Postby White Lotus » Thu Apr 17, 2014 12:12 pm

This topic was central to the Buddhist school of Hui Neng, the sixth Chinese patriarch.
When Hui Neng transmitted the dharma transmission and recognition of a students enlightenment he would give the following gatha (poem)
The mind ground holds the seeds
which sprout when falls the all pervading rain,
the wisdom flower of instantaneous awakening
cannot fail to bear the bodhi fruit

instantaneous awakening is however still a dharma, but is the gateway to go beyond enlightenment. it has no requirements or conditions. it is just instant. right here, right now. just as you are.

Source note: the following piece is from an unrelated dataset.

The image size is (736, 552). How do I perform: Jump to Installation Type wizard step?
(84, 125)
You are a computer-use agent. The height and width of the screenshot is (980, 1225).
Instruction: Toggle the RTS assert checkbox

going beyond instantaneous awakening one comes to no dharma whatsoever, not even no dharma is to be attached to. this simplest of all realisations is also the hardest to accept. this is since the ego is always searching for something bigger and better, faster and cooler. the Buddha Siddharta Shakyamuni also had a transmission Gatha that he handed to Mahakasyapa. it goes as follows:
The Dharmas fundamental dharma is no dharma,
the dharma of no dharma is dharma too,
now the dharma of no dharma is transmitted,
has there ever been a dharma?


no teaching transmitted whatsoever by Siddharta, not even instanteneous enlightenment (which is still a teaching). since this is so the buddha fundamentally has no teaching and whosoever says he has slanders the buddha (Vajracchedica/diamond sutra). one has never been in bondage. there is no enlightenment to be realised. this is fundamental realisation. though there may be many stages and realisations, fundamentally not a thing is taught or realised. its mysterious.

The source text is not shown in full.